[START OF Selected passage]

Book Review: The Fifth Season


Title:  The Fifth Season

Author:  N. K. Jemisin

Series?  Yes. 1 of 3 (?)

Rating: 5/5 stars!!!!!


Book Depository

I loved this book from the first page, and it only got better as I kept reading.  It has everything that inspires me to read: beautiful and unique writing; an intricate and dangerous fantasy world; strong characters – especially strong female characters; diverse without being all self-congratulatory…  I could go on.  AND I WILL. Right below.

This is what you must remember: the ending of one story is just the beginning of another. This has happened before, after all. People die. Old orders pass. New societies are born. When we say “the world has ended,” it’s usually a lie, because the planet is just fine. But this is the way the world ends. This is the way the world ends. This is the way the world ends. For the last time.


1.  STILLNESS:  The Land That Metamorphoses

Here is a land. It is ordinary, as lands go. Mountains and plateaus and canyons and river deltas, the usual. Ordinary, except for its size and its dynamism. It moves a lot, this land. Like an old man lying restlessly abed it heaves and sighs, puckers and farts, yawns and swallows. Naturally this land’s people have named it the Stillness. It is a land of quiet and bitter irony.

[END OF Selected passage]

Exercise description: Can you reproduce, word for word, the part of the review of The Fifth Season that opens with the words containing "Title:  The Fifth" and closes with "the last time."?

[START OF Source excerpt]

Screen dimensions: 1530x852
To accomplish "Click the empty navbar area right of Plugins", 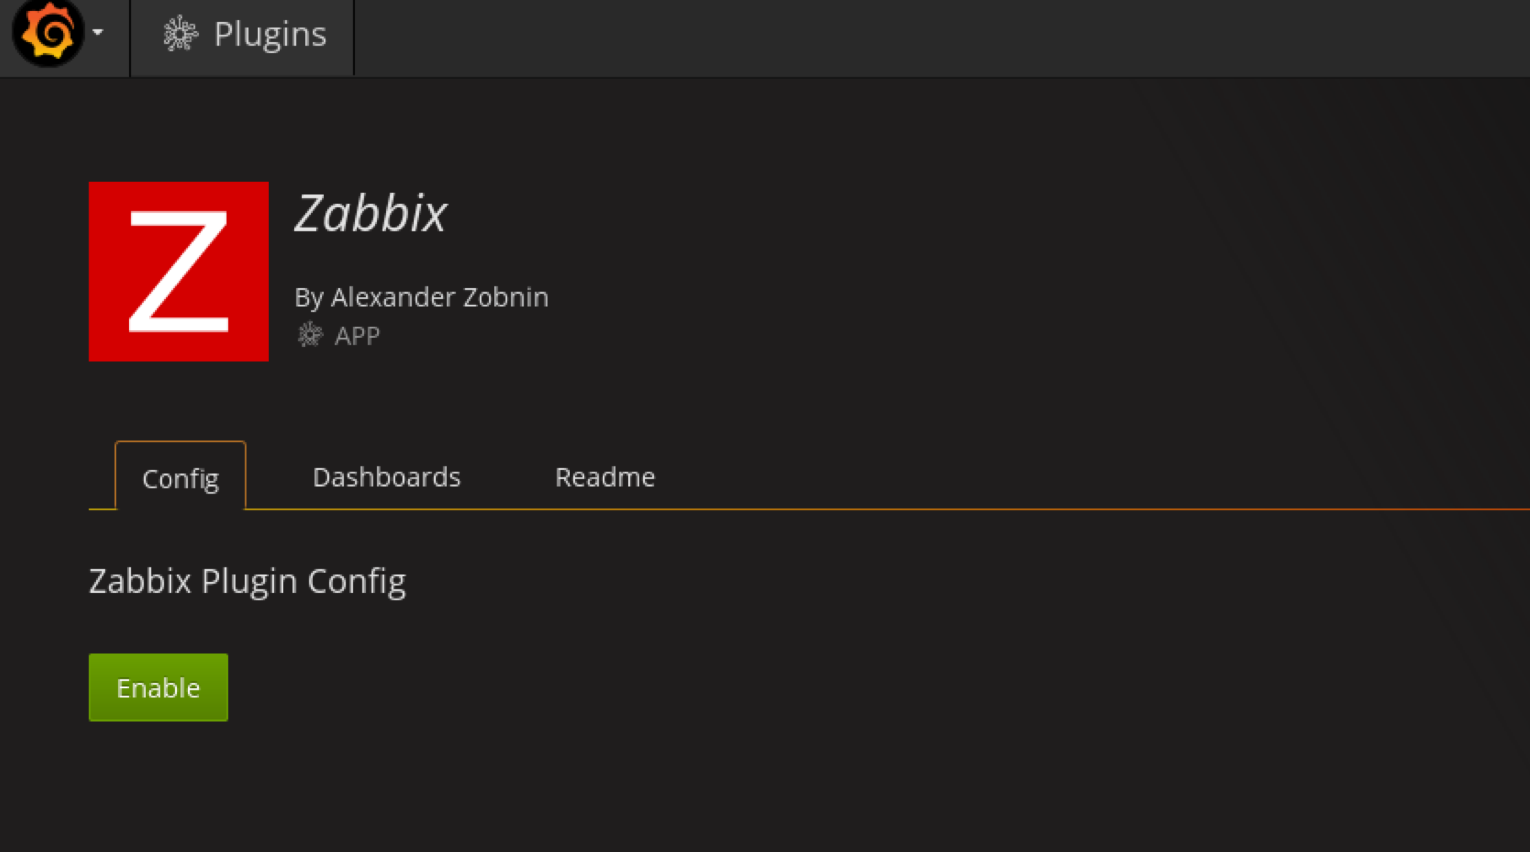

[END OF Source excerpt]

Result of this task:
Title:  The Fifth Season

Author:  N. K. Jemisin

Series?  Yes. 1 of 3 (?)

Rating: 5/5 stars!!!!!


Book Depository

I loved this book from the first page, and it only got better as I kept reading.  It has everything that inspires me to read: beautiful and unique writing; an intricate and dangerous fantasy world; strong characters – especially strong female characters; diverse without being all self-congratulatory…  I could go on.  AND I WILL. Right below.

This is what you must remember: the ending of one story is just the beginning of another. This has happened before, after all. People die. Old orders pass. New societies are born. When we say “the world has ended,” it’s usually a lie, because the planet is just fine. But this is the way the world ends. This is the way the world ends. This is the way the world ends. For the last time.